View Full Version : Operation Tiger

Keith at Tregenna
28th April 2021, 10:20 PM
In the run up to DDay in 1944, Operation Tiger was taking place on the South Coast of England. In the early hours of the 28th April 1944, around 1:30 a.m. a German E-boat attack began. This terrible attack led to the loss of 749 Americans and was covered up for years.

As eight American LSTs lumbered toward Slapton Sands in Lyme Bay, their crews were startled by an eruption of gunfire and the flash of tracer rounds in the night sky. The flotilla was caught completely off guard. British forces had been monitoring the approach of the E-boats, but due to an error, they were operating on a different radio frequency than the Americans. To make matters worse, the landing ships’ main escort, a British destroyer called the Scimitar, had sustained damage earlier in the evening and returned to port for repairs. When the shooting started, their only protection was a 200-foot corvette called the Azalea.
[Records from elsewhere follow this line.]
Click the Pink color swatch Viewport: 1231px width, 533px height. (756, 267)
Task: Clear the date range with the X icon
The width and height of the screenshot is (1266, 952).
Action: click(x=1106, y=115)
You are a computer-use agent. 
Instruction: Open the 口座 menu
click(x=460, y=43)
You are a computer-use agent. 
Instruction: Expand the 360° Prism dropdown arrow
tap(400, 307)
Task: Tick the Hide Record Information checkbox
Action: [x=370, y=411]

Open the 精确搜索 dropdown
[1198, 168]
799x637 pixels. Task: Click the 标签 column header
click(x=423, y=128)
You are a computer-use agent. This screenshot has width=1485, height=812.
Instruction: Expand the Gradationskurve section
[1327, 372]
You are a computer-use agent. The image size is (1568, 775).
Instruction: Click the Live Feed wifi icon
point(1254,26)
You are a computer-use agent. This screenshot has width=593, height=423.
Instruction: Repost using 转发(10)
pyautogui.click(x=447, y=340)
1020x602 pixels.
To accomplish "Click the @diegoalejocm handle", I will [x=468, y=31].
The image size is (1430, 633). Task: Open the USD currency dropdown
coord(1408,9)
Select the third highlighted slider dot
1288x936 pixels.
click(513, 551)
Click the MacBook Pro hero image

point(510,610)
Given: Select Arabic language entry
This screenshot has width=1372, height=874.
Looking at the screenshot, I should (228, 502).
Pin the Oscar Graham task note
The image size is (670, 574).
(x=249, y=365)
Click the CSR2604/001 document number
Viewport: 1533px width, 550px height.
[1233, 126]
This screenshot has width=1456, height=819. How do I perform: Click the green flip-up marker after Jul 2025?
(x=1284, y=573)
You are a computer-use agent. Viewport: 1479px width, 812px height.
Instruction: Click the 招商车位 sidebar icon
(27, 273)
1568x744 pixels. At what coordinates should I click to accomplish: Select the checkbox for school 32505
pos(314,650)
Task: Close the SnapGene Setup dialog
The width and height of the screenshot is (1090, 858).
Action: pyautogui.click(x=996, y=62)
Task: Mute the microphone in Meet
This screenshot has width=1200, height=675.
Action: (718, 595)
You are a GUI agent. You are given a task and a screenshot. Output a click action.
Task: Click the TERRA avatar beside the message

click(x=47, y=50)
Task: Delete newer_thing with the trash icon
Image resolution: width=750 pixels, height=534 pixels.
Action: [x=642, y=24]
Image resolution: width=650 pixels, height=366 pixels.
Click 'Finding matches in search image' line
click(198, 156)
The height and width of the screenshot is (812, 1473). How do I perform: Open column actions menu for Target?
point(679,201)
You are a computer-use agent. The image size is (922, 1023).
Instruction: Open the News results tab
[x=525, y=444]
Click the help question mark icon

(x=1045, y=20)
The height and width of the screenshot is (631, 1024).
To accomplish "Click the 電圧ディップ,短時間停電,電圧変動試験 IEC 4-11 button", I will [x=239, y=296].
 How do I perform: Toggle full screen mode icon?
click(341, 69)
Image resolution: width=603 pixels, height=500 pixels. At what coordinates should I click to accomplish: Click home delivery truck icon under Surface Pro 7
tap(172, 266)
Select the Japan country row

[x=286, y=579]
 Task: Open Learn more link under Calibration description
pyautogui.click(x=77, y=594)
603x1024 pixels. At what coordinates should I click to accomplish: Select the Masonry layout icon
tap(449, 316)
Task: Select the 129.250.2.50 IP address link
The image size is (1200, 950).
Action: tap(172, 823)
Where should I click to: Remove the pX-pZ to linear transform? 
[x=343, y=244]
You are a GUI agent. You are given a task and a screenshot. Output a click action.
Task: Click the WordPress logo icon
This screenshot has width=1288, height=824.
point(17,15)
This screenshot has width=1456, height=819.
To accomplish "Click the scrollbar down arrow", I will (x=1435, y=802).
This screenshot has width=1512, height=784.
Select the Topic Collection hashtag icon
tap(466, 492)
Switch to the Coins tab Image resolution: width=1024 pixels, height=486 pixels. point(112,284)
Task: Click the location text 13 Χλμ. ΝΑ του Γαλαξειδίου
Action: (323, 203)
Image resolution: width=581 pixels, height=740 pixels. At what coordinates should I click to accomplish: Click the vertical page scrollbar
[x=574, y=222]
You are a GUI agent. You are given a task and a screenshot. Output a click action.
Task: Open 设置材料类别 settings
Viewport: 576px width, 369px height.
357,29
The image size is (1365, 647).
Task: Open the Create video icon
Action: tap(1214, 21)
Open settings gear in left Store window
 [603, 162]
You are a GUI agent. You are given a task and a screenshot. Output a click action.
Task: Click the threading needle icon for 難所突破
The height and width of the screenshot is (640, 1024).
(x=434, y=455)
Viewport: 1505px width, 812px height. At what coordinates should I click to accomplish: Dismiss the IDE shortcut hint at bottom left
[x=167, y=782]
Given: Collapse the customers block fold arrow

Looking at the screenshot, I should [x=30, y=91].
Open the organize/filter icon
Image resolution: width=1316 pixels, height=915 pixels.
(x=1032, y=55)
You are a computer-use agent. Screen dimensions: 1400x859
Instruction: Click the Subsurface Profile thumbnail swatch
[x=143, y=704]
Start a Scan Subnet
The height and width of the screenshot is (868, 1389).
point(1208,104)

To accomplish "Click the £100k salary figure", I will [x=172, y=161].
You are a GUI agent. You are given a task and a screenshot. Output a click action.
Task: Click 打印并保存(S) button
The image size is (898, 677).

The Allies’ confusion turned to panic shortly after 2 a.m., when a German E-boat torpedo careened into the side of an American landing ship called LST-507. While LST-507 burned, another landing ship called LST-531 was hit by two torpedoes in quick succession and consumed in a ball of flames. As its crew hurled themselves overboard, a fourth torpedo plowed into LST-289, turning its stern into a mangled hulk. LST-289 would manage to stay afloat in spite of its damage, but LST-507 and LST-531 both sank within a matter of minutes. The survivors of the wrecked landing ships huddled in life rafts or floated helplessly in the chilly waters of Lyme Bay. Having not received proper instruction in the use of their lifejackets, many drowned under the weight of their bulky combat gear.

The Allied fleet had scattered and steamed toward the shore during the attack, but once the German E-boats retreated, a lone LST and a British destroyer returned to the scene and began plucking survivors out of the water. By then, hundreds had either drowned or succumbed to hypothermia.

The losses from the disaster eventually totaled 749 American sailors and soldiers killed and several hundred more injured, yet they were not immediately made public. With Operation Overlord still looming, the Allies temporarily kept the debacle under wraps out of fear that it might tip off the Germans.